- **INFORMATION PROVIDED**:
========

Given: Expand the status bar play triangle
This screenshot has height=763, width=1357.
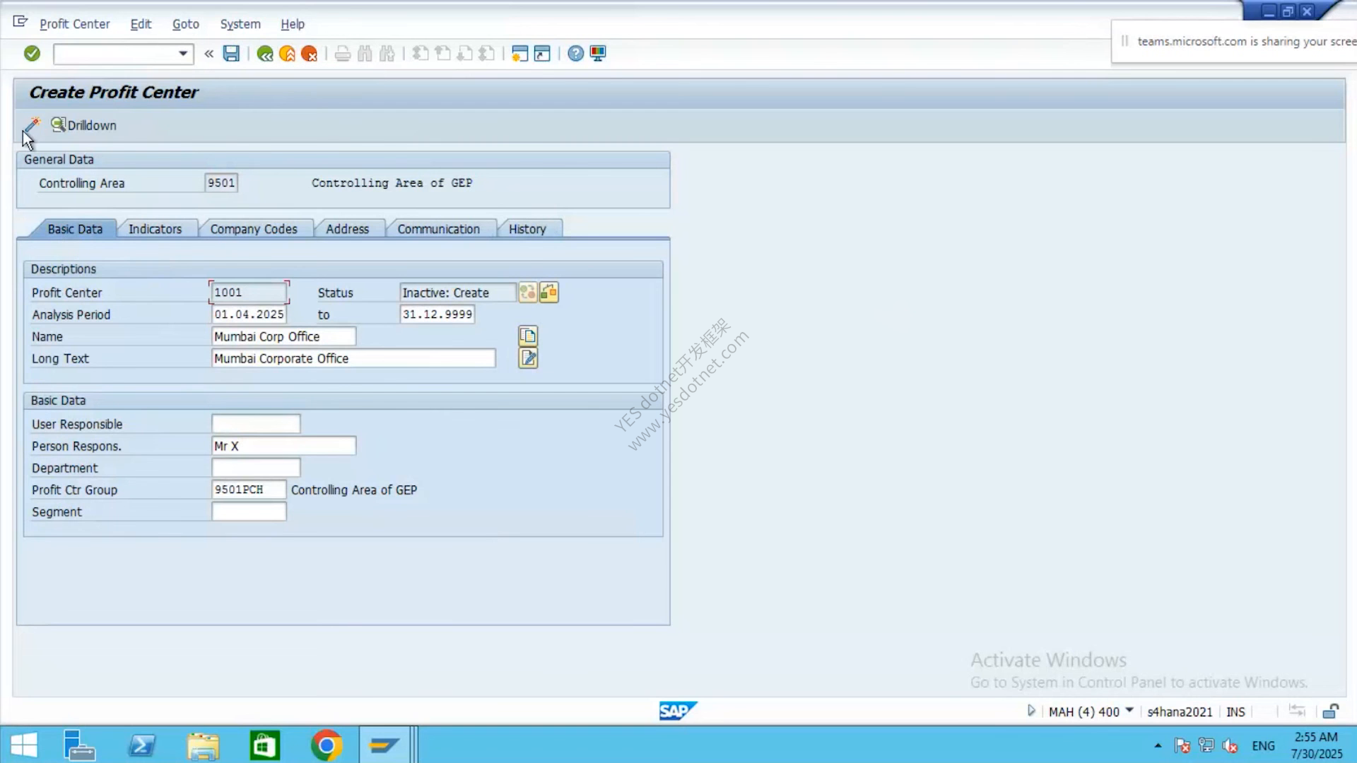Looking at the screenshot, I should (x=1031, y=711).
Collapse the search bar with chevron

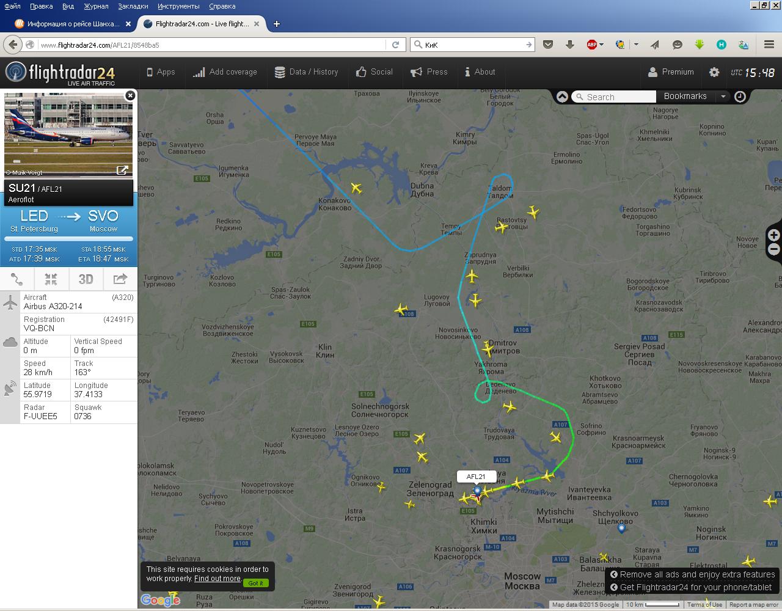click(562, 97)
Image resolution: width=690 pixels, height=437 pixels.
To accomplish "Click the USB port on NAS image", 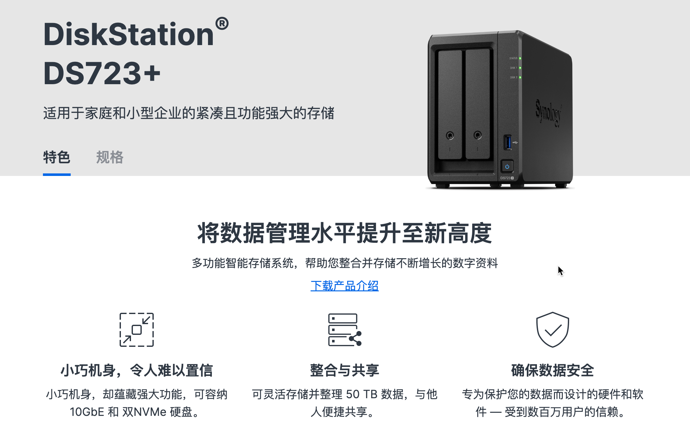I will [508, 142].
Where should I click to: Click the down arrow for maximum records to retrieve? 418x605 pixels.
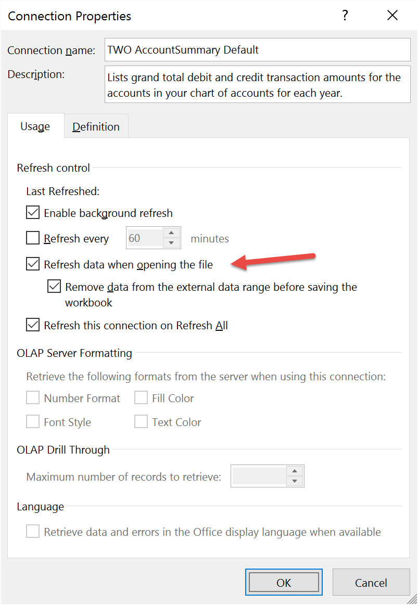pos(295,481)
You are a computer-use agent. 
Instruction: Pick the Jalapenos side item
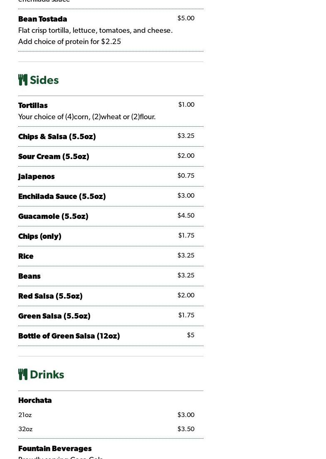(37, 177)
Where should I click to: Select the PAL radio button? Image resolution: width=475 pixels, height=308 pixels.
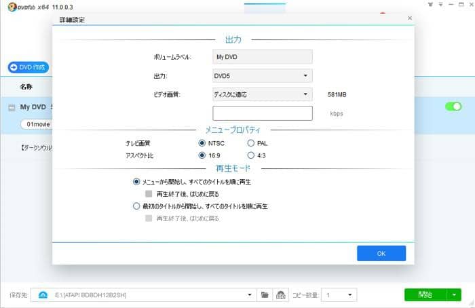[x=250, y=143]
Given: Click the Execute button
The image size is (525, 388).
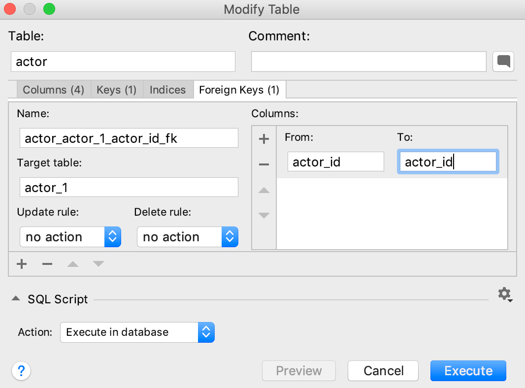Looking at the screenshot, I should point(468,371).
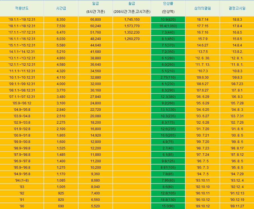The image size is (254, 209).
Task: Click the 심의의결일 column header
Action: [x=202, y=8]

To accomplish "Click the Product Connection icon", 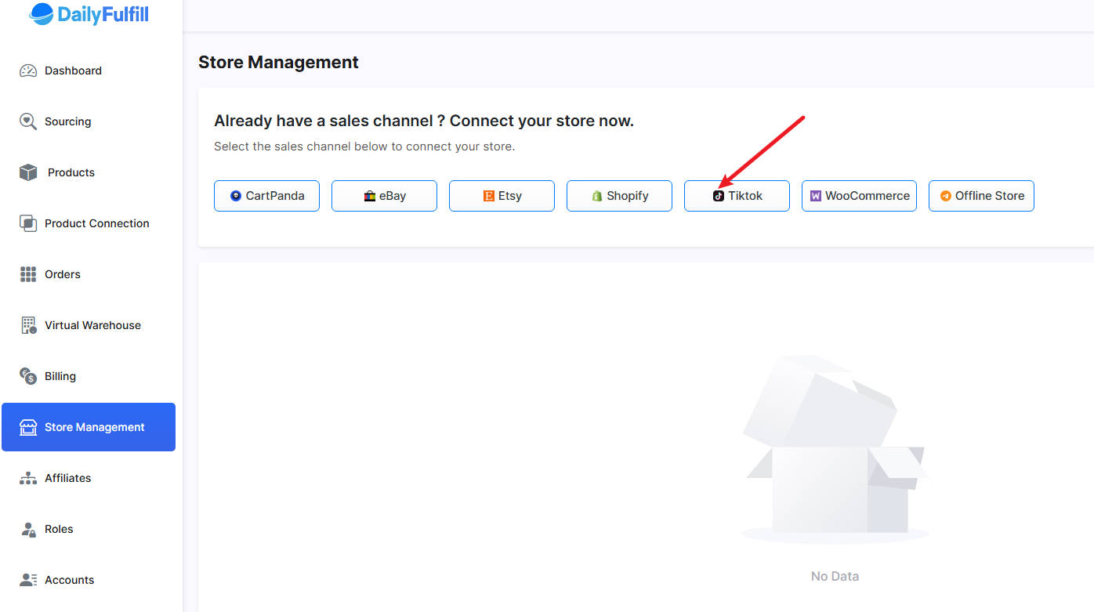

========

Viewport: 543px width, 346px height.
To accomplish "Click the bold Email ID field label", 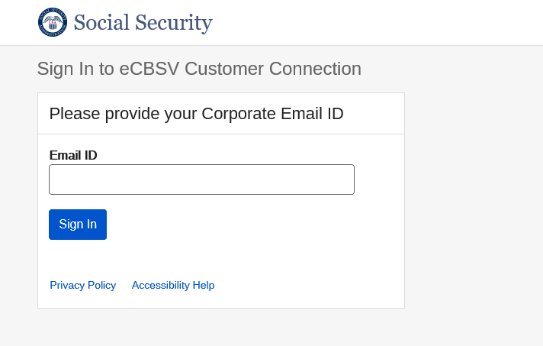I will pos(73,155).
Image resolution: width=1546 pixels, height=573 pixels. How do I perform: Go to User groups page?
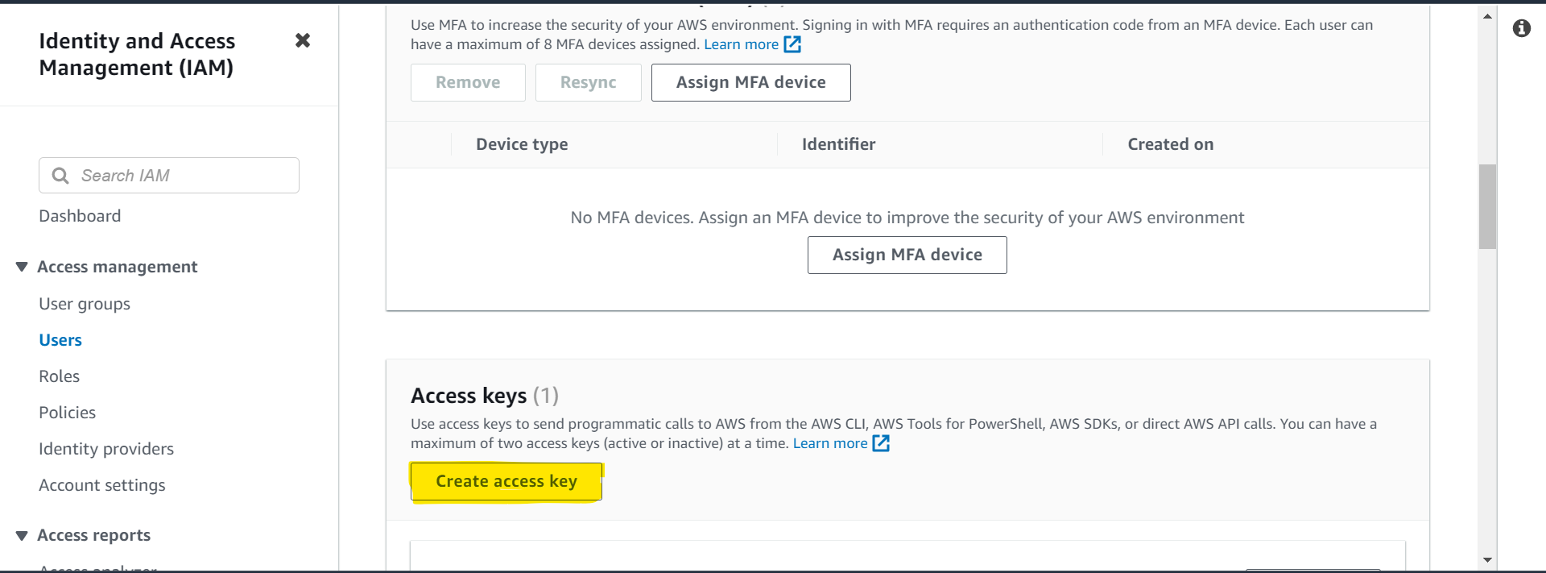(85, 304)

========

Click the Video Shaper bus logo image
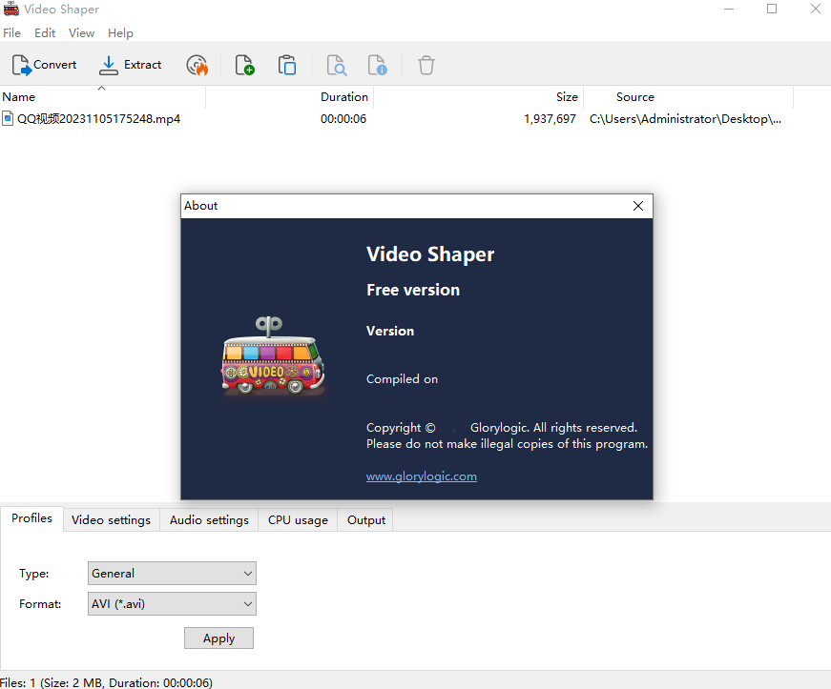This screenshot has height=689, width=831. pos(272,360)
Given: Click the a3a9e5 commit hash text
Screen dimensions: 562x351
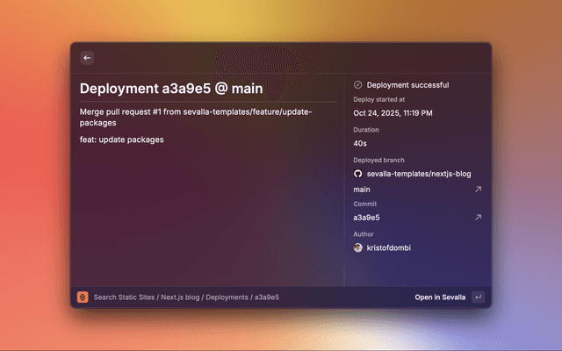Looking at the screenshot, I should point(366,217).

========

- **AIM OF THE EXERCISE**: Give back exactly the lines above that run from the one with "Instruction: Pick the Jalapenos side item" to the one with "the Product Connection", including both, with the pictures left out.

- **EXERCISE RESULT**:
Instruction: Pick the Jalapenos side item
(37, 177)
Where should I click to: Select the PAL radio button? Image resolution: width=475 pixels, height=308 pixels.
[x=250, y=143]
Given: Click the Execute button
The image size is (525, 388).
Looking at the screenshot, I should point(468,371).
The image size is (254, 209).
Task: Click the 심의의결일 column header
Action: [x=202, y=8]

To accomplish "Click the Product Connection icon", 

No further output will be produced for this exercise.